Given his track record, it is hard to argue with Doyle’s pedigree, and his players are left in no doubt as to what is expected of them.
“Obviously, I have a lot of experience in the women’s game, at all levels, and in the men’s game to be fair, so I have a certain way of managing the team. I describe myself as ‘black and white’ and zero grey; they know exactly what I want, and they must adhere to that," he pointed out.
“It’s not my way or no way, it’s just certain things won’t be tolerated. If you’re in the squad, you’re in 100 per cent, nothing else.
“Every girl in this squad now is 100 per cent committed to all aspects of being a Scottish women’s international player, and I will not bend on that, because you can’t. If you’re down one per cent in an international match, you’ll lose it, I’ve learnt that from many years of international rugby.”
The fine margins of international rugby were no better illustrated when Scotland lost 17-15 to a converted try in the final play of the game against Wales in this year’s Women's Six Nations.
With confidence high from the South Africa tour and revenge in the minds of his players ahead of the rematch at the same venue, Doyle is looking forward to seeing his team put their best foot forward on home turf.

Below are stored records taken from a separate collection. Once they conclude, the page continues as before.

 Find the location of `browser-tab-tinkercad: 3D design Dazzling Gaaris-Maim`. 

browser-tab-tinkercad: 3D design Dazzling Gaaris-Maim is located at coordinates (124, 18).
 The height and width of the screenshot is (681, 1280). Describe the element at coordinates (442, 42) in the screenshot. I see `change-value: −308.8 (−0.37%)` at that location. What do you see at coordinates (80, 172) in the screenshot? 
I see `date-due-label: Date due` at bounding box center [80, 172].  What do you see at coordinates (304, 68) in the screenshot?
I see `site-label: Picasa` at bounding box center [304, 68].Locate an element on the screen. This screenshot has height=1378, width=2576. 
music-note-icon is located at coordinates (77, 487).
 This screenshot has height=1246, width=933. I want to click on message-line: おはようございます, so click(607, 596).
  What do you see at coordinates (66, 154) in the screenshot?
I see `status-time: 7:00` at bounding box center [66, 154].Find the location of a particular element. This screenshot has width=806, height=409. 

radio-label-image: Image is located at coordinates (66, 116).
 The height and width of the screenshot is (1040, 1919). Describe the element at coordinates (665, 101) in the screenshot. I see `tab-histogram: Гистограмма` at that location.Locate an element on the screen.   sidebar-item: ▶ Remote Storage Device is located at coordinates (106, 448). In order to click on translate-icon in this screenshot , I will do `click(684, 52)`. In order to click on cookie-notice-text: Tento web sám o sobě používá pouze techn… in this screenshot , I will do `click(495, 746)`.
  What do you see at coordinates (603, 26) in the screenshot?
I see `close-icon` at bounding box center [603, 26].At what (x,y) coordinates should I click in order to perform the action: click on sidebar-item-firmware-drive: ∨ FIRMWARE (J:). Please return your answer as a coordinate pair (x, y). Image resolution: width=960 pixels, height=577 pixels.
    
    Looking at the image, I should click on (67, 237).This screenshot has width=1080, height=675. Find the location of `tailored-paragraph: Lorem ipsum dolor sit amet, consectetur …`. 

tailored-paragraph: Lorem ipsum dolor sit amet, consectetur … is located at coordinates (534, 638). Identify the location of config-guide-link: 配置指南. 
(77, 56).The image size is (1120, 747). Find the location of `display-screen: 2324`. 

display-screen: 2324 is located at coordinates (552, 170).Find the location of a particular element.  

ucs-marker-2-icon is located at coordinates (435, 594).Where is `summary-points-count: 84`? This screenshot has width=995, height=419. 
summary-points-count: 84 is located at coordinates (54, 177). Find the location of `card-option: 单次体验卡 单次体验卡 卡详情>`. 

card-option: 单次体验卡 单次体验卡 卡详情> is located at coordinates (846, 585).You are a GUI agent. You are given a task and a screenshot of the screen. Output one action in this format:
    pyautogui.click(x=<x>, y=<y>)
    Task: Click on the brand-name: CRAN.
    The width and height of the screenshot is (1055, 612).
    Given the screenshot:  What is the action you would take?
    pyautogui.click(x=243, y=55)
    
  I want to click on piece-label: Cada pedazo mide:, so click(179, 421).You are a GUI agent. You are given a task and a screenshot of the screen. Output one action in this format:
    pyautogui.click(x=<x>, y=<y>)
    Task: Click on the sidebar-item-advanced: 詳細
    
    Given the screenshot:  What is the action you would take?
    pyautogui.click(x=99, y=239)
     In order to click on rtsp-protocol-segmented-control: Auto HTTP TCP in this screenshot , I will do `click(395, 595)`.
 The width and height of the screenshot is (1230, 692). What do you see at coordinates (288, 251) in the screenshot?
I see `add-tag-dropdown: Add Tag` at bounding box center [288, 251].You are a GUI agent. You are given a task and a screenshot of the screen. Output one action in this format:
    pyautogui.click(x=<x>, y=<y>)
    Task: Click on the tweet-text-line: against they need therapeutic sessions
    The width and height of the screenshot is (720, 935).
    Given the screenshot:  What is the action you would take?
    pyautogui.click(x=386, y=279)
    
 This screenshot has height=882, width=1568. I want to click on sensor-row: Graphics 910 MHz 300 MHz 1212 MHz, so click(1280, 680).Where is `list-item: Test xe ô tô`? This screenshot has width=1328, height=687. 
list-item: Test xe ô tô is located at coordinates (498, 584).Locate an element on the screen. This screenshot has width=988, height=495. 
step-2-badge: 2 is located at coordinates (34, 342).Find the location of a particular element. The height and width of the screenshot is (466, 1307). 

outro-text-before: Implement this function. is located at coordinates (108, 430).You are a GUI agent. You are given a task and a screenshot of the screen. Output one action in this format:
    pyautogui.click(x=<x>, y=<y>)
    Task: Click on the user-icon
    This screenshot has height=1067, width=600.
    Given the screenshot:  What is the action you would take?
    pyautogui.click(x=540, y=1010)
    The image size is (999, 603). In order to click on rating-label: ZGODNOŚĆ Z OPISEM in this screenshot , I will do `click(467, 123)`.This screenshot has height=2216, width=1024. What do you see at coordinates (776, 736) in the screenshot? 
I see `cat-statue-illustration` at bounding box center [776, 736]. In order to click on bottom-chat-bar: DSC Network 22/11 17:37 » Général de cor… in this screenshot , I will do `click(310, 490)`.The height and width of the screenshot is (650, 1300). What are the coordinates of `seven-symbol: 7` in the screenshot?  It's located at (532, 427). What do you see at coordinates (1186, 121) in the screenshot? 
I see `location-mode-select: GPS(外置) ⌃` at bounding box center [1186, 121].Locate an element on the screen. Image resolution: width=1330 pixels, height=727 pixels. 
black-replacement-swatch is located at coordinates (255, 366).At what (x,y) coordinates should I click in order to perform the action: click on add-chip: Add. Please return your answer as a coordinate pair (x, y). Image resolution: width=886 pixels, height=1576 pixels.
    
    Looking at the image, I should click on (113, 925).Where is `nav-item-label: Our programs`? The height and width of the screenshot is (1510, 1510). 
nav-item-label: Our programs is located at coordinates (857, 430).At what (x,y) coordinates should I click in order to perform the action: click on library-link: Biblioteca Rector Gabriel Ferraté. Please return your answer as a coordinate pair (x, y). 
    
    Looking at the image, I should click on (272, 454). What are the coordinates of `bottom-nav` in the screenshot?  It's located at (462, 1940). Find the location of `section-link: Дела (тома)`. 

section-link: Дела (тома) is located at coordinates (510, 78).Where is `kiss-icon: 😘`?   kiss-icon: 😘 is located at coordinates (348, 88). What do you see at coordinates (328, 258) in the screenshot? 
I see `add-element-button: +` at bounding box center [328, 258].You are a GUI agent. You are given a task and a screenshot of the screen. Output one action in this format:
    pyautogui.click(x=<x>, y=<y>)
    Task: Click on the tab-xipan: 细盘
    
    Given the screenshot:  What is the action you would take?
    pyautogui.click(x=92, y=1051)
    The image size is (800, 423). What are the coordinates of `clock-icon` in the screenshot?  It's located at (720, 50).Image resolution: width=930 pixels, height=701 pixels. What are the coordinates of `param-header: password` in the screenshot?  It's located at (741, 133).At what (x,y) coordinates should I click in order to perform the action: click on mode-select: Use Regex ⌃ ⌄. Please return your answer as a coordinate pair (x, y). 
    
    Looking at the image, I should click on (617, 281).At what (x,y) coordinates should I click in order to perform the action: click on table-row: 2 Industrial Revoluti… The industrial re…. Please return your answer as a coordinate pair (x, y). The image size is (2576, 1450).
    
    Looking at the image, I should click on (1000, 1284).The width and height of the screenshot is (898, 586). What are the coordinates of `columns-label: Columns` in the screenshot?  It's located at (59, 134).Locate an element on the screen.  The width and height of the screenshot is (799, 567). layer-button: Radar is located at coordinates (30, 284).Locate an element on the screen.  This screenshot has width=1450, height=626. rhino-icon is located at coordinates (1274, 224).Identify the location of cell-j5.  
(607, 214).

“The girls were so positive coming out of South Africa and they are just champing at the bit to get into the autumn internationals. As a head coach, that’s where you want your squad to be.”
Ultimately, New Zealand is where he wants his squad to be in 2021.
“The Six Nations is incredibly important to us in terms of performance and climbing up the world rankings, but World Cup qualification in September is everything and that’s what we are totally building towards.”